More concerning is the service providers’ potential misuse of trade or technical secrets for their product development. For instance, some Internet giants today are influential in the field of Internet, software, and hardware development. Microsoft sells personal computers like Surface and home video game consoles like Xbox. Thus, if there is a technological dispute between computer manufacturers, say Dell and Acer, and if they opt for an online arbitration using Microsoft Teams, Microsoft will be able to utilize their discussion and display of confidential technical data in that arbitration for its future product development. Likewise, an online arbitration between Sony and Nintendo on Teams could unexpectedly contribute to the advancement of Xbox. In each case, Microsoft could monetize the confidential data without selling it to third parties. These examples are speculative, and no accessible evidence suggests that similar incidents had happened in relation to Microsoft and other tech companies by the time Microsoft revised its privacy policy on Teams in early 2024.141 Nonetheless, Internet giants have the means and ability to access confidential and private technical information discussed by the parties to arbitration on their video communication platforms, as demonstrated by the fact that mass surveillance by governments using software developed by tech giants is reportedly happening elsewhere in the world.142 Whether or not they have engaged or will engage in such profit-generating tactics is nevertheless within the scope of their technological capability.

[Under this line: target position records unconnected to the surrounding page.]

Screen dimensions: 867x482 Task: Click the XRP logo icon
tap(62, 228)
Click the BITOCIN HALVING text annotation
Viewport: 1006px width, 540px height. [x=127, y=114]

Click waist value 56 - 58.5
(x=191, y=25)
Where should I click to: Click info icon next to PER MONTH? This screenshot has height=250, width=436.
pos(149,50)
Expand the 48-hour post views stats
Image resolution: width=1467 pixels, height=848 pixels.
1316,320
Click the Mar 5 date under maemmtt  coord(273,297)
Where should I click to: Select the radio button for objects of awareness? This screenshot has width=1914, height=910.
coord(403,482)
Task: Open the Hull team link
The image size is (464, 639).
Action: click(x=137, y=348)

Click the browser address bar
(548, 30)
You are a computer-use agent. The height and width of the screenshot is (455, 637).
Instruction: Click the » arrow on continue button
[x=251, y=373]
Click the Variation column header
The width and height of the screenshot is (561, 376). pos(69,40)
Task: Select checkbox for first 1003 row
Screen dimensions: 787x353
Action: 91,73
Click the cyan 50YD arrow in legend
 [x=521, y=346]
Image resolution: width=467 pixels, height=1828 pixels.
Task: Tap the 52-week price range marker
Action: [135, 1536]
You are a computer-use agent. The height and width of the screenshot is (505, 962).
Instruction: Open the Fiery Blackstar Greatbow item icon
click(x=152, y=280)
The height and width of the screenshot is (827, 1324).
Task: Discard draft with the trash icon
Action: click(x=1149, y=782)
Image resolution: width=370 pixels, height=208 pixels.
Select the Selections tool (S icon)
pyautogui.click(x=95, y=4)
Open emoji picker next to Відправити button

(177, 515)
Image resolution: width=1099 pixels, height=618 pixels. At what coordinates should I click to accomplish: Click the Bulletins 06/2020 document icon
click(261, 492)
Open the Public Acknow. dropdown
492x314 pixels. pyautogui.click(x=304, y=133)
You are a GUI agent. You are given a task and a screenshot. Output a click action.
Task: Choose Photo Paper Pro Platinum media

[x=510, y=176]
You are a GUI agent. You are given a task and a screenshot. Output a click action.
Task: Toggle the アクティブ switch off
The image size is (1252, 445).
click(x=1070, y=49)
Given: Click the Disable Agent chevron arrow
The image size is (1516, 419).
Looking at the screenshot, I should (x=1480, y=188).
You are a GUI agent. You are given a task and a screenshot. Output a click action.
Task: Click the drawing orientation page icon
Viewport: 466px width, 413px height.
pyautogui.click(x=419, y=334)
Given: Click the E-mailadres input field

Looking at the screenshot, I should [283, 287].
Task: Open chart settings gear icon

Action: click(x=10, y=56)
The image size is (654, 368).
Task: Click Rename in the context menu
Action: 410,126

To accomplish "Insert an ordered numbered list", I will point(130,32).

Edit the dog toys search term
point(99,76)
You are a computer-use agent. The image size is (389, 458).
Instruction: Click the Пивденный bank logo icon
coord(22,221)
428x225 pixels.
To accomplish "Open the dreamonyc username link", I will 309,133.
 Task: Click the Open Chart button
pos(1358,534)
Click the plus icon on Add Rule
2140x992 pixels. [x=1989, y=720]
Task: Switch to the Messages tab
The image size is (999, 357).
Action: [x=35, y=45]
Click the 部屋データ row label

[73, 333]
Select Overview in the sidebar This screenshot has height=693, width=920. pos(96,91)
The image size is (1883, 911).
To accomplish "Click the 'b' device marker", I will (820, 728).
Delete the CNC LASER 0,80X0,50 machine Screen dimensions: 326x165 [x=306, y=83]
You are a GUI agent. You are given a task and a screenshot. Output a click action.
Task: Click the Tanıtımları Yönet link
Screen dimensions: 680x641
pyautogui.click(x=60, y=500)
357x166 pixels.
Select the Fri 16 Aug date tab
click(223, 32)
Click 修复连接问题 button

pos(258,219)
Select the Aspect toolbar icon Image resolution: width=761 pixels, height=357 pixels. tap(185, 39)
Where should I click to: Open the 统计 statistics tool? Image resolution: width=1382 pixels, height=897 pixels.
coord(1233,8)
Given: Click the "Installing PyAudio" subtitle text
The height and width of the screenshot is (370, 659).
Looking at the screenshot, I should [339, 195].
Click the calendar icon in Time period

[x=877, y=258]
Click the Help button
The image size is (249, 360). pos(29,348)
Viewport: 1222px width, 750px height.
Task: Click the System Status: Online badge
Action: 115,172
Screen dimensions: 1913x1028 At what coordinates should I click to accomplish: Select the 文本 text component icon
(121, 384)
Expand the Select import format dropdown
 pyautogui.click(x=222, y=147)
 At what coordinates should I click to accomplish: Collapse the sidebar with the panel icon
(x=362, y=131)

Internet giants are also able to exclude or limit their liability for such data misuse for several reasons. They have sufficient resources to pay fines for violating arbitral privacy and confidentiality. They enjoy more bargaining power than arbitration stakeholders. The reputational harm to them for doing so, according to a cost-benefit calculus, is likely to be less than their prospective profits from engaging in such action. Arbitration stakeholders are not incentivized to accept such practices. But they ordinarily cannot avoid them if they wish to continue using such data storage, transmission, and digital services when other ICT providers adopt comparable practices.143

5. Re-defining confidentiality and privacy for the increased use of digital technologies

As discussed above, arbitration institutions and associations have largely maintained their traditional rules governing confidentiality and privacy that preceded the advent of modern data technologies. These established rules were, arguably, effective in controlling traditional third-party access to data.

Established before the advent of modern data technologies or the Internet of Things, third parties were indeed potential sources of violations of privacy and confidentiality. Postal companies misdirected or misappropriated mail correspondence. Telecommunications companies recorded, re-transmitted, and listened to secret conversations on phones. Private individuals (including ICT providers) were able to breach the confidentiality/privacy of arbitral proceedings in various ways, such as by misusing mail, bugging telephones, and face-to-face communications, and misleading arbitration participants in-person or over the phone. Traditional arbitration rules and guidelines encouraged those involved in arbitral proceedings to be wary of traditional third-party violations of their confidentiality and privacy.144

That era of reliance on traditional modes of communication has now passed. Nonetheless, arbitration institutions and associations have largely overlooked more recent threats posed by digital technologies to the classic confidentiality/privacy of arbitral proceedings. In particular, they have not guided arbitration stakeholders on threats to privacy and confidentiality stemming from the ever-expanding influence of tech giants upon virtual communications for arbitral proceedings. Their rules and guidelines have not directly addressed the (mis)use of secret information by the tech giants that extend beyond classic breaches of confidentiality/privacy in key respects.145

First, as Trakman, Walters, and Zeller suggest, ‘a privacy violation … over the Internet may take weeks, months or years to identify’, unlike traditional notions of torts in privacy protection.146 This is exemplified by the ‘right to be forgotten’ in the EU and the right ‘to be left alone’ in the US, two conflicting concepts demonstrating that traditional commercial and legal measures directed at protecting privacy/confidentiality are often inadequate and insufficient to deter data abuse.147 Thus, the unchecked use of data by Internet giants is likely to trammel the expectations of arbitration stakeholders in an industry in which the largely unchanged rules governing arbitral confidentiality and privacy were formulated well before the Internet Revolution.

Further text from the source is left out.